Data:
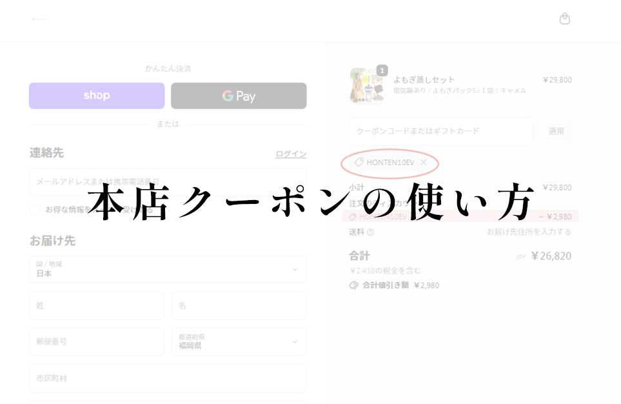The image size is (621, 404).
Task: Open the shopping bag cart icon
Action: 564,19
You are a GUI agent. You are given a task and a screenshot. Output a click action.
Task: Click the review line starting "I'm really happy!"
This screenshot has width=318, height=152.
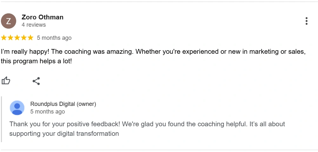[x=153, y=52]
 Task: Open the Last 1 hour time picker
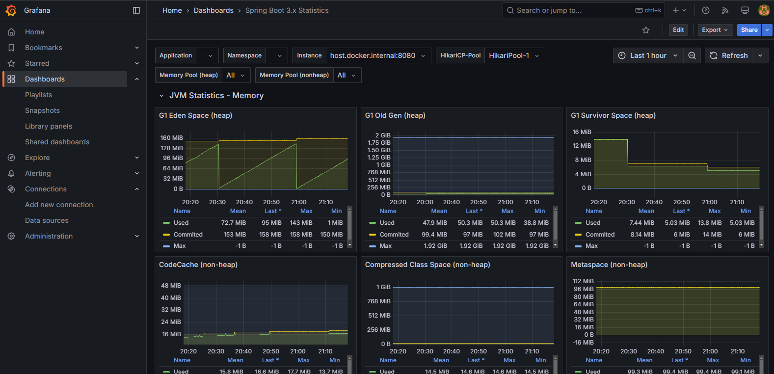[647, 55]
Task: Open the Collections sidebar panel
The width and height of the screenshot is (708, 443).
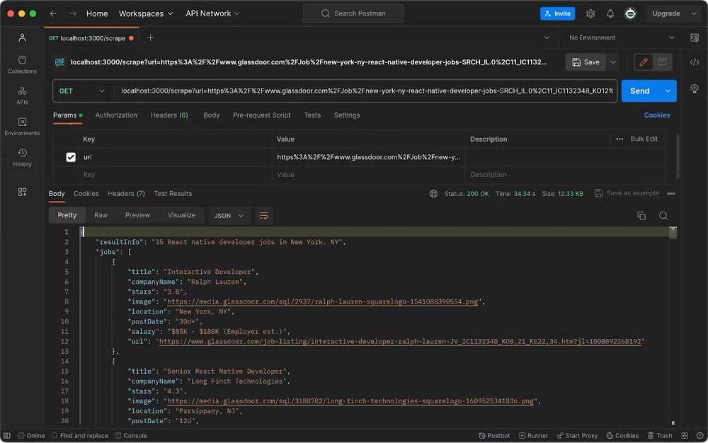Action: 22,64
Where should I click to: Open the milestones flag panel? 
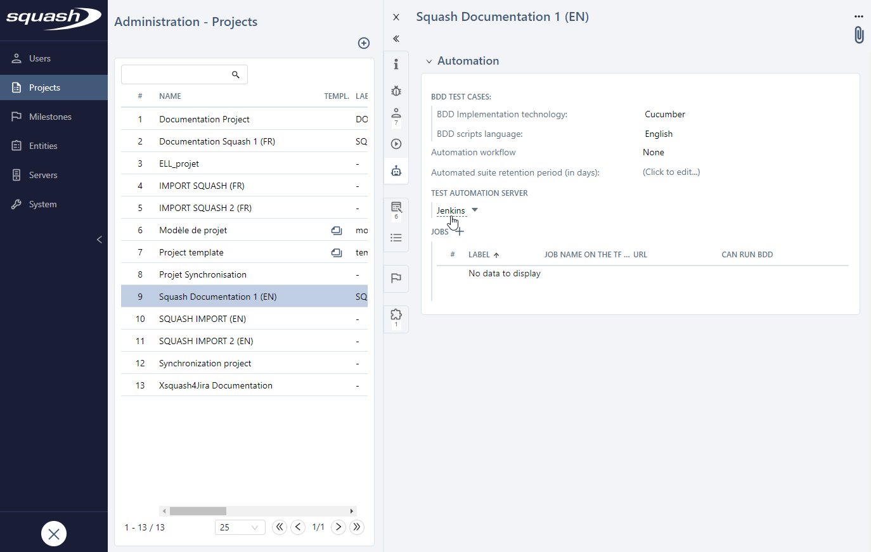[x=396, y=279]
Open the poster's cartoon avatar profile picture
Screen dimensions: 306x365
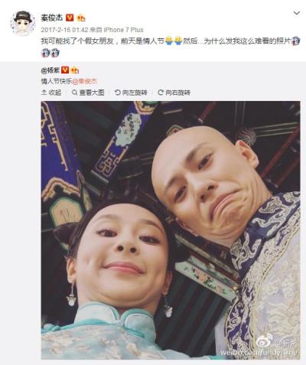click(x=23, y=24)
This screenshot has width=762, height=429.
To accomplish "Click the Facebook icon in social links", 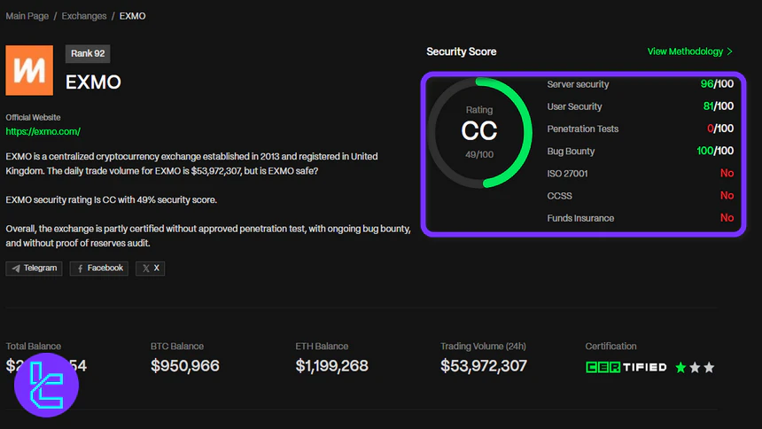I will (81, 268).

---

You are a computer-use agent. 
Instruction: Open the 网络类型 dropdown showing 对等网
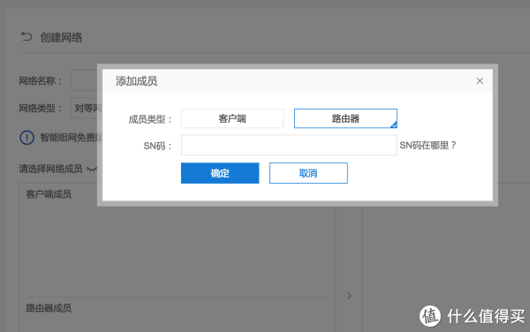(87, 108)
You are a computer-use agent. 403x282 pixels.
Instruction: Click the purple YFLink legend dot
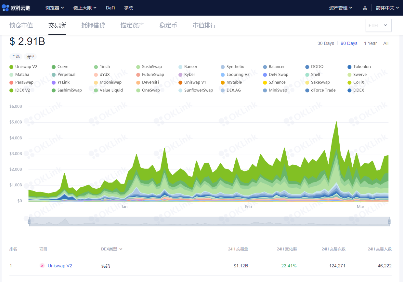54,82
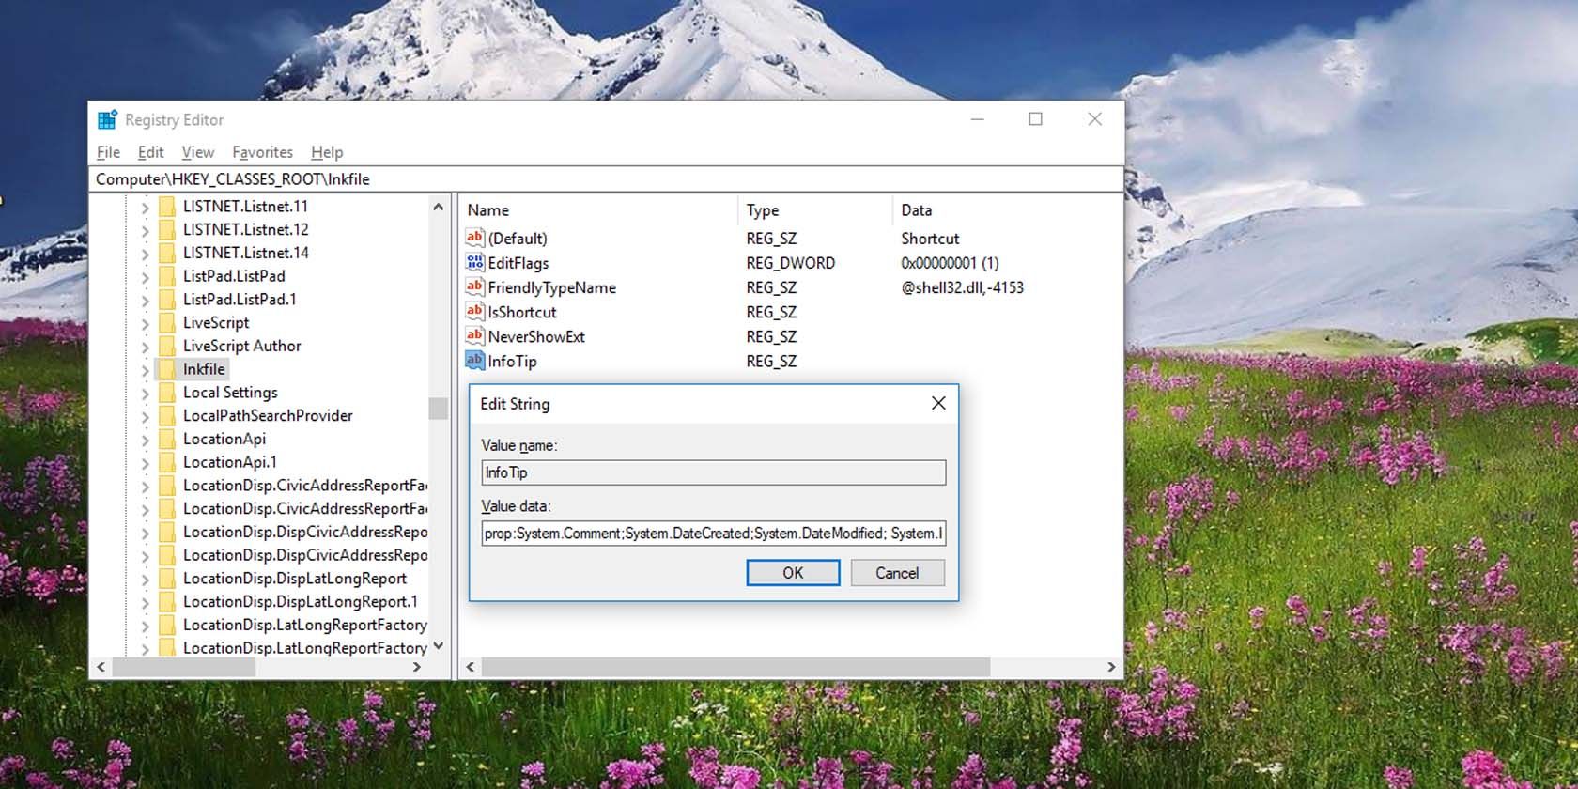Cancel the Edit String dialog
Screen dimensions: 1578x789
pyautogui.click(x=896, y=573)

---

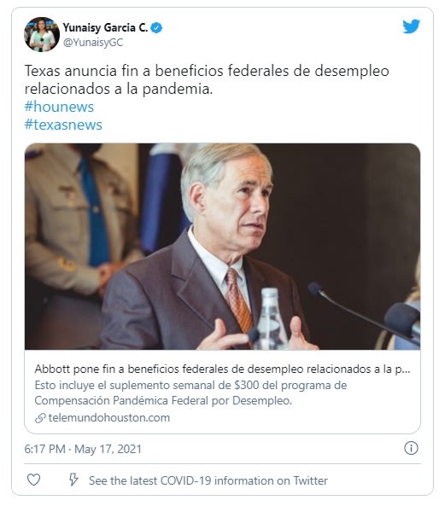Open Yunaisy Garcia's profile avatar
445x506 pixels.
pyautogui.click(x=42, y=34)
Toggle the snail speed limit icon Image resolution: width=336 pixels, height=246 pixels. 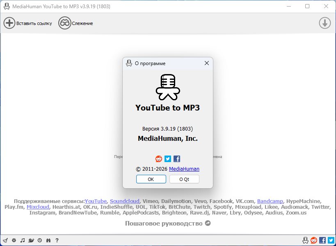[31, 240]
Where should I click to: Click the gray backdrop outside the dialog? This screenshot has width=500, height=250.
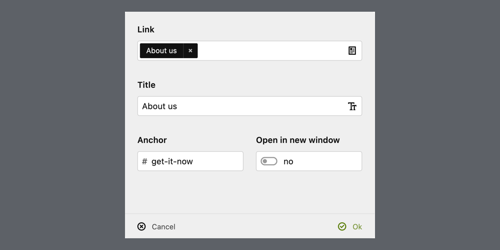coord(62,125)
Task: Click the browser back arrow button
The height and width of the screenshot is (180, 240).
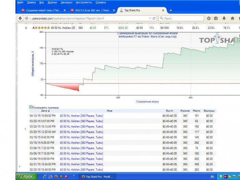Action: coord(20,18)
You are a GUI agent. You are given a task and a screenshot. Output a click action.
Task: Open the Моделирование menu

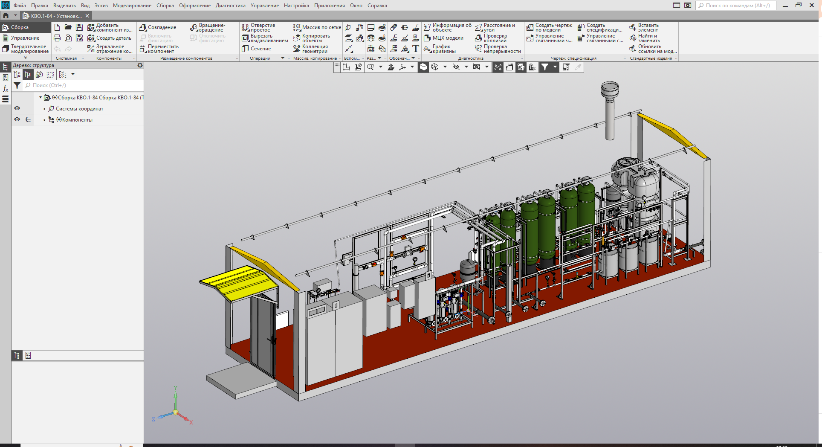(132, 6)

Work instruction:
Lines containing the word "computer" must be found in the data above and copied.

Exercise answer:
You are a computer-use agent. 
You are a computer-use agent. 403x282 pixels.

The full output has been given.